Key Demands to make Systems safe(r)

  1. Every citizen or resident of a country has a right to obtain digital identity free of charge. Use of the DPI is voluntary and horizontal obligations protect persons that are not using the system from being excluded, denied goods or services or disadvantaged in the private or public sector.
  2. A user interacting on a DPI system always knows the identity of the other party before personal information is exchanged. Who is asking makes a difference. Any information category asked from a user must be in a public registry of all DPI use cases. Users can file complaints and companies can be excluded from the DPI ecosystem.
  3. No personal information is shared without the user’s consent. A user can choose to comply with a request for information fully, not at all or partially by only selectively disclosing parts of the information they have been asked for.
  4. A privacy-by-design architecture prevents the operating authority of the DPI to obtain information about concrete user behaviour, without that user’s consent. Daily interactions on the DPI are invisible for the government and connected companies.
  5. A user interacting via the DPI with other parties is protected from tracking and profiling by privacy-enhancing technologies like pairwise-pseudonymous identifiers, zero-knoweldge proofs and unlinkability. A user cannot be identified with just one unique and persistent identifier.
  6. Users have a right to use freely chosen Pseudonyms not linked to their real identity whenever there is no legal obligation that they have to identify themselves.
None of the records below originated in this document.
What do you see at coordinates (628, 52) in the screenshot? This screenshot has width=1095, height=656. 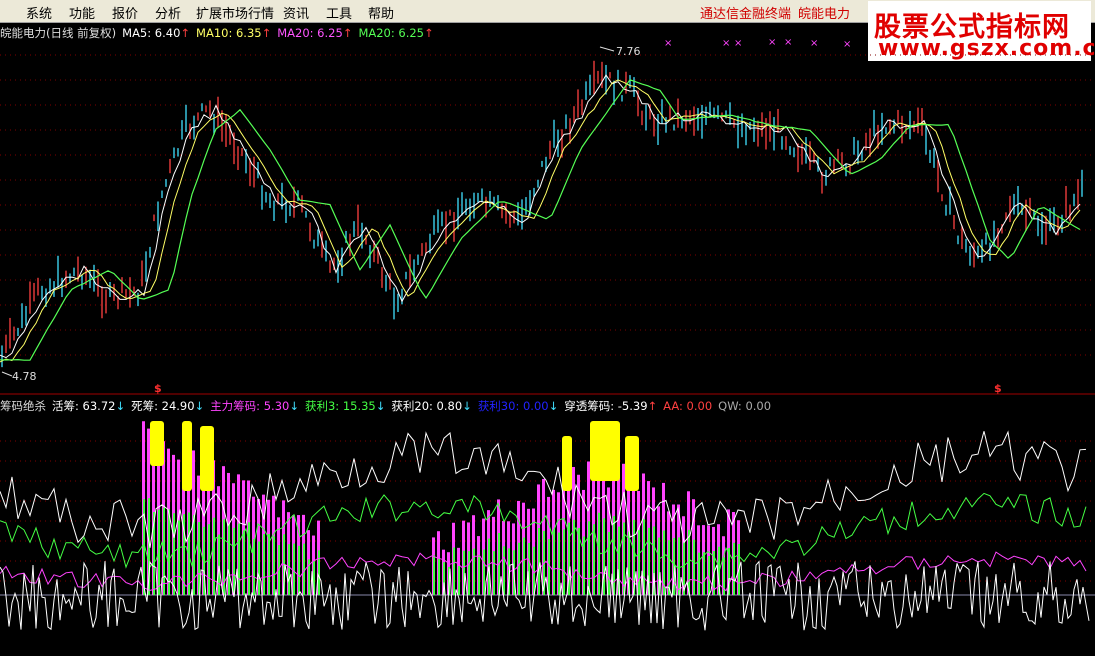 I see `high-price-label: 7.76` at bounding box center [628, 52].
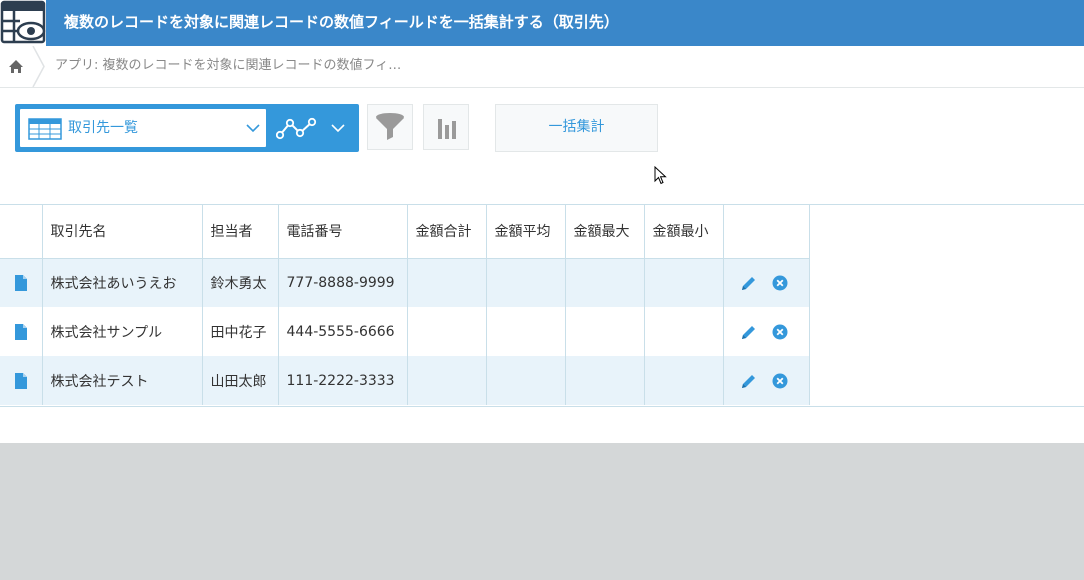 Image resolution: width=1084 pixels, height=580 pixels. I want to click on table-bottom-border, so click(542, 406).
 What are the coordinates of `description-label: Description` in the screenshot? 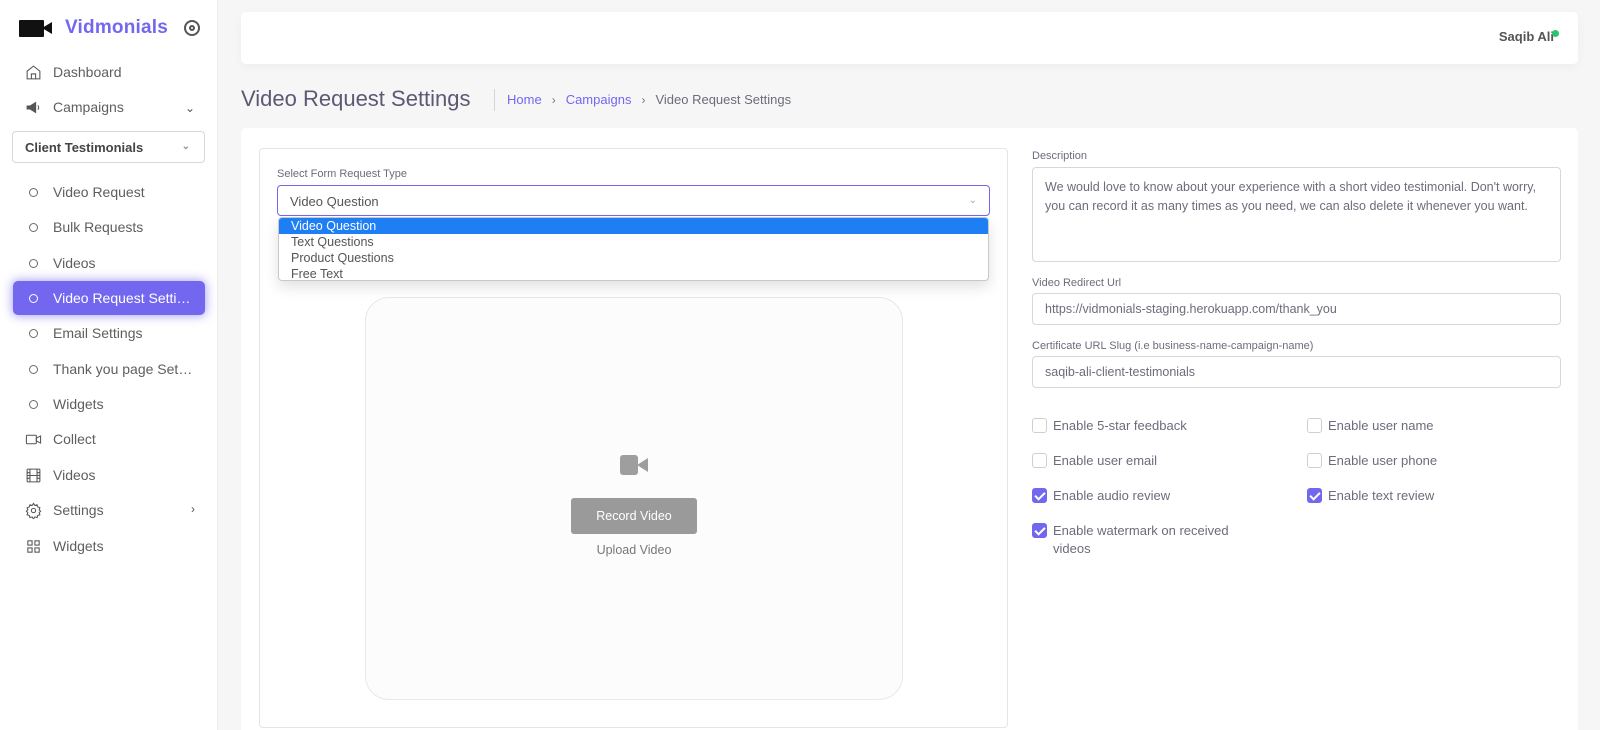 It's located at (1060, 156).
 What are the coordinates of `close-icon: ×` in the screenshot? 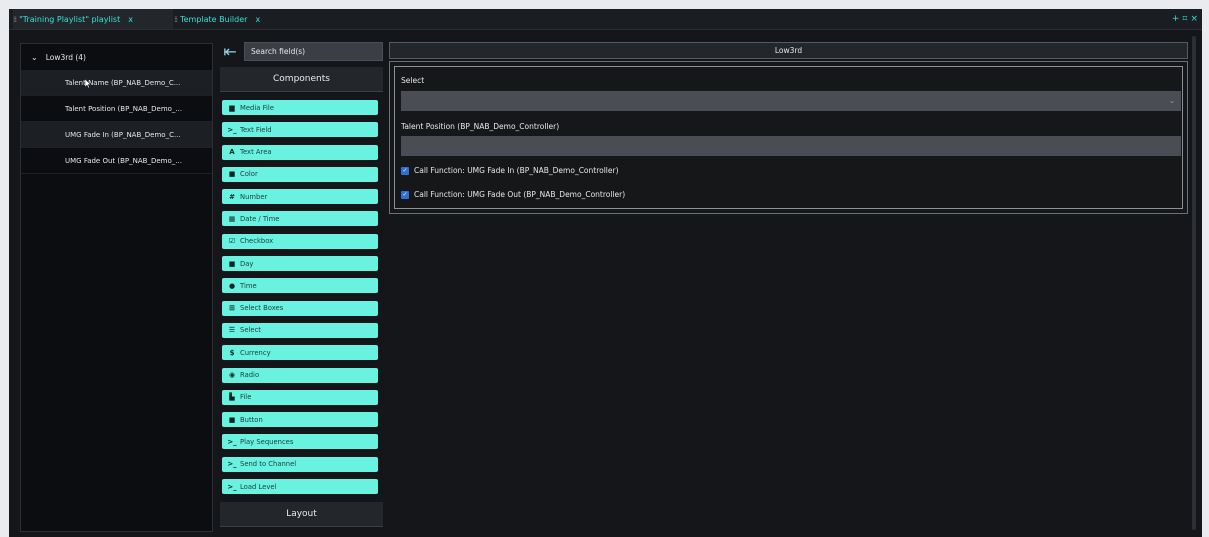 It's located at (1194, 19).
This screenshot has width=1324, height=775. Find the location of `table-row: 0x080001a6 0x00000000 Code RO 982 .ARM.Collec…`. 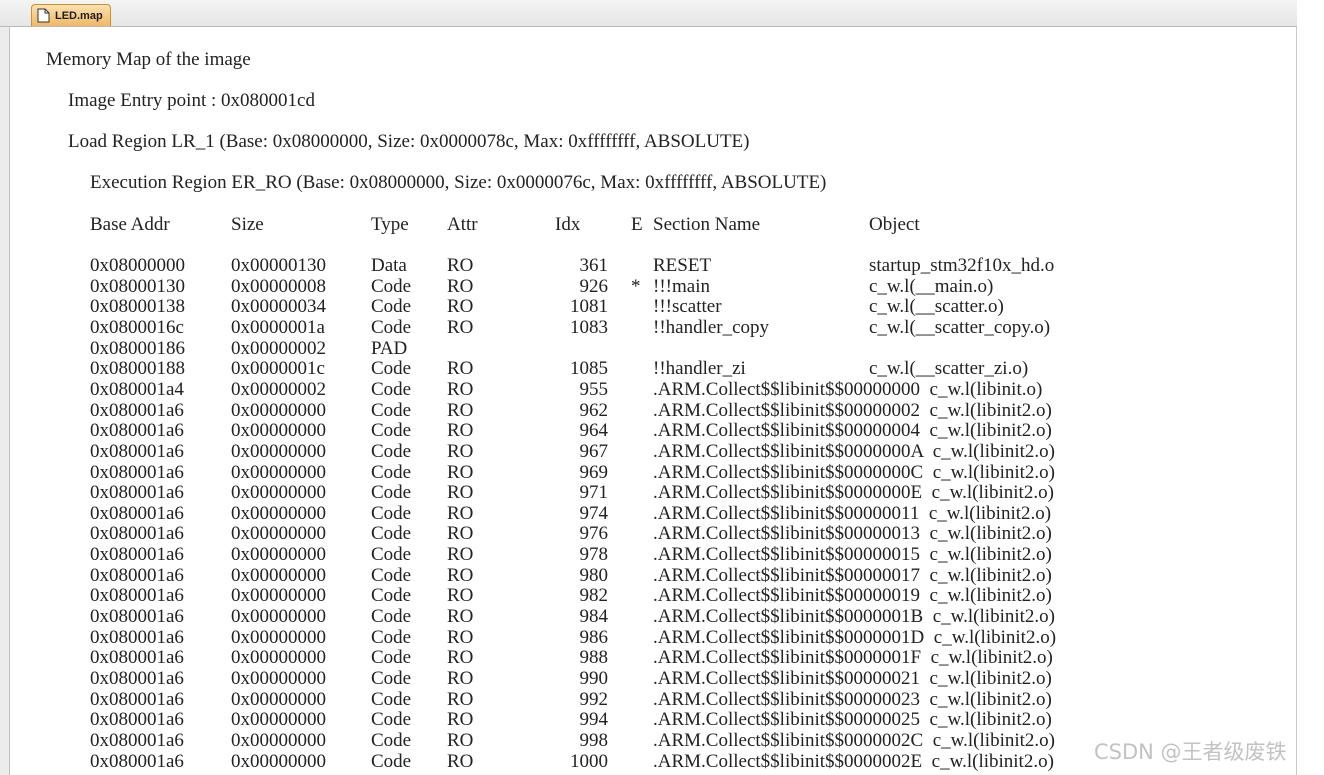

table-row: 0x080001a6 0x00000000 Code RO 982 .ARM.Collec… is located at coordinates (648, 596).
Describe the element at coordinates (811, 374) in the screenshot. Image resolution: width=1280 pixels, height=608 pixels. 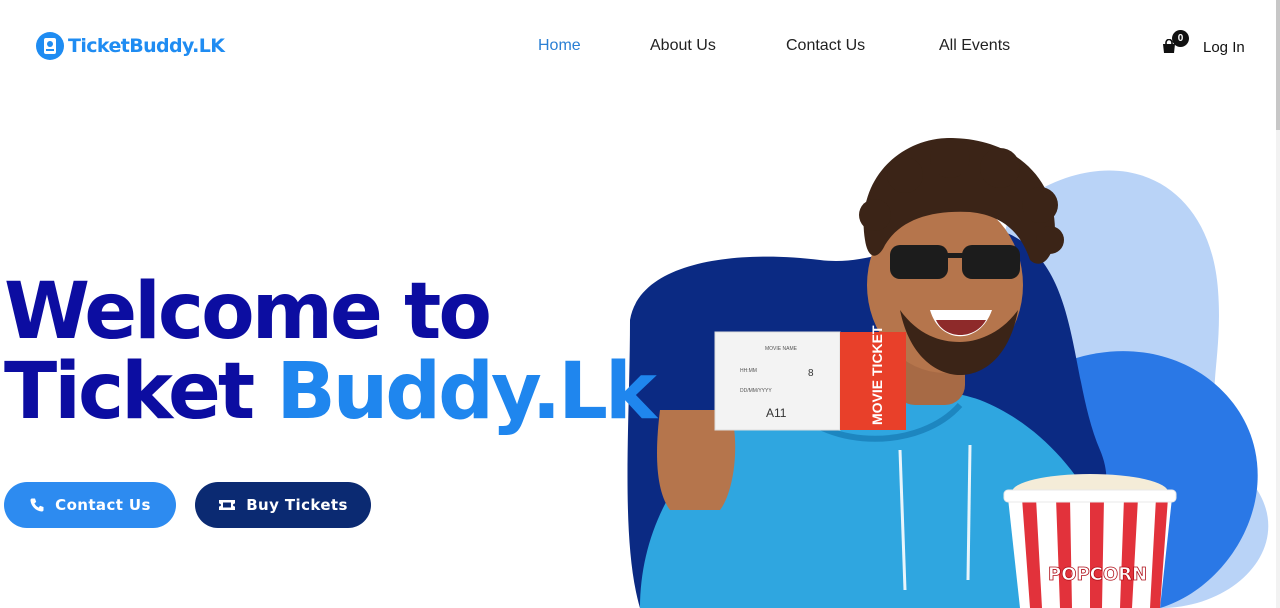
I see `svg-text: 8` at that location.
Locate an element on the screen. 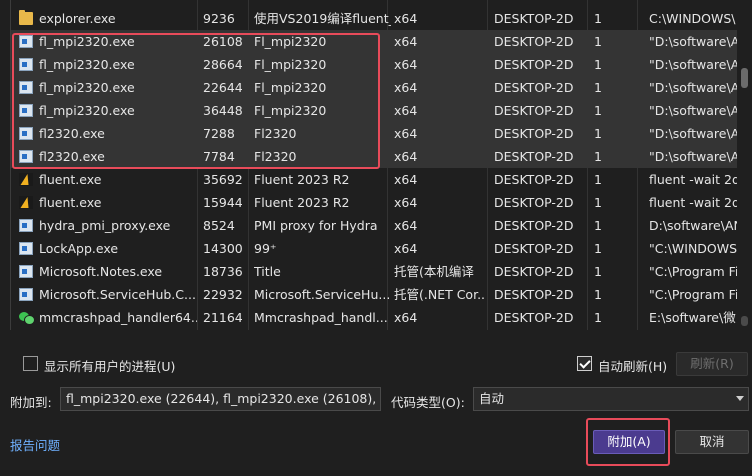  process-name: Microsoft.Notes.exe is located at coordinates (101, 272).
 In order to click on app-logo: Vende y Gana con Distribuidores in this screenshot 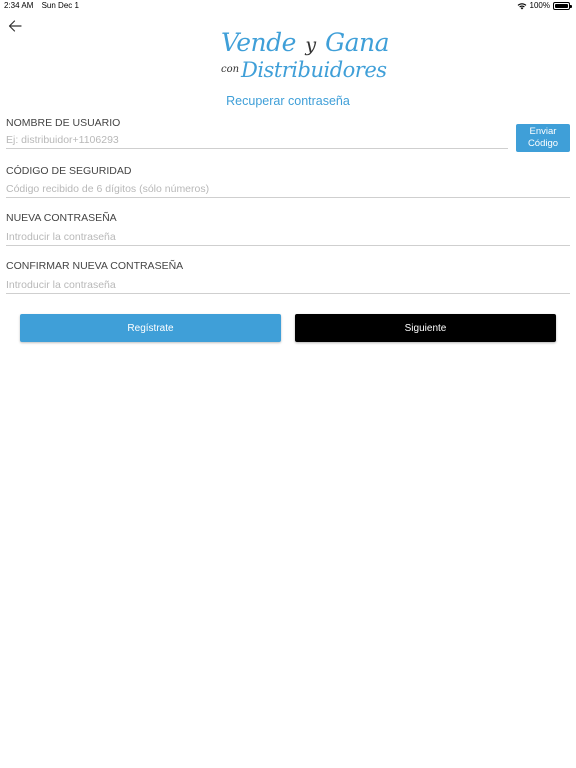, I will do `click(302, 57)`.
  7. All DPI components must be available open source for public scrutiny. Tax-payer funded DPI must be available under a free software licence.
  8. A full list of transactions has to be available to the user of the DPI. This includes the identity of all parties the user interacted with, any information shared and means to request deletion.
  9. Biometric authentication must not be a requirement for using DPI. There has to be a way to obtain a digital identity and use DPI without handing over biometrical information. Storage of biometrical information on a central server requires prior explicit consent from the user. Biometrical information has to be specially protected.